Stephanie Steinkopf (Foto: Steinkopf)
Leider erfährt man diese große Geschichte in der Ausstellung nicht komplett. Man erfährt auch nicht, dass sich die beiden Manhattan-Blöcke in der Hand eines „Berliner Investors“ befinden, der plant, solvente Berliner Rentner in das Oderbruch zu locken.
Insgesamt empfehle ich Ihnen einen Besuch der Exposition. Machen Sie sich selbst ein Bild und entdecken Sie weitere Geschichten hinter den Fotos.

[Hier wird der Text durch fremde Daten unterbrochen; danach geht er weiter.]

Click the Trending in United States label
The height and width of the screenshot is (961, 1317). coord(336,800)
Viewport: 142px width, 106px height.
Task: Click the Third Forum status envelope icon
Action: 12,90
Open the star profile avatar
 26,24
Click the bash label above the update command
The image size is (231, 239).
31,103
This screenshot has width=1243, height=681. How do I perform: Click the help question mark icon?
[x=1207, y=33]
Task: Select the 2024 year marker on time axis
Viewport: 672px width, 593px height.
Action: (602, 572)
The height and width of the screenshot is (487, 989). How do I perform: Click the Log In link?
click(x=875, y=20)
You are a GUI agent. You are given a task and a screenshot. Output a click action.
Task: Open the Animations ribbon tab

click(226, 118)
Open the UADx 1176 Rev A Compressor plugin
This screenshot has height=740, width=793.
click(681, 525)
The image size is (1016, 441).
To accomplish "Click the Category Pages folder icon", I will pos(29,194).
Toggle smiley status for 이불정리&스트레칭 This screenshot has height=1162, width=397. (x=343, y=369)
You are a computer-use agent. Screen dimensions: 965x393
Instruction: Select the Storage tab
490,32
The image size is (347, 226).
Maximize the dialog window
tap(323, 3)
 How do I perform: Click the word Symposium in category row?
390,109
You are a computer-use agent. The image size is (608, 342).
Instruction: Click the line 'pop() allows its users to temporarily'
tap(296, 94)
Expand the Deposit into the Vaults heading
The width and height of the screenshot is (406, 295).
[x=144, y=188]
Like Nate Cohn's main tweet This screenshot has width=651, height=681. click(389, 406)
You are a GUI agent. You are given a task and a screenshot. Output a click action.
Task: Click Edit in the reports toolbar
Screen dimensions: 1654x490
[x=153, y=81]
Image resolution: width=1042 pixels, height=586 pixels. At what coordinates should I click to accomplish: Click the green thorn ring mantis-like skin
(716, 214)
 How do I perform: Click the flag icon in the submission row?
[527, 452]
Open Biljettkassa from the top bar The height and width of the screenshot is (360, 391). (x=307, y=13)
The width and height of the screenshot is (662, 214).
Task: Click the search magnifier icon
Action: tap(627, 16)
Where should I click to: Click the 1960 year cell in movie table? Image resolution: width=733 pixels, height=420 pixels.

Generell bleibt eine wichtige Frage im Raum stehen: welche Klientel bedient das ZKR mit seinen Expositionen? Zur Vernissage waren nur sehr wenige Menschen aus dem Bezirk Marzahn-Hellersdorf zu entdecken… Das Haus gehört unserem Bezirk. Und es besitzt einen eigenen genius loci.
Blick Verschiebung
21.10.2017 – 8.4.2018
Mittwoch – Montag: 10.00 – 18.00 Uhr
Dienstag geschlossen
Eintritt 5,00 €, erm. 2,50 €. Gruppenpreise erfragen. Montag generell 2,50 €.
P.S.
Im Juli, anläßlich des feierlichen Gedenkens des 50. Todestages von Otto Nagel, hatte Kulturstadträtin Juliane Witt versprochen, das das Gemälde „Wochenmarkt am Wedding“ einen festen Platz im Schloss Biesdorf finden wird. Sie hat Wort gehalten.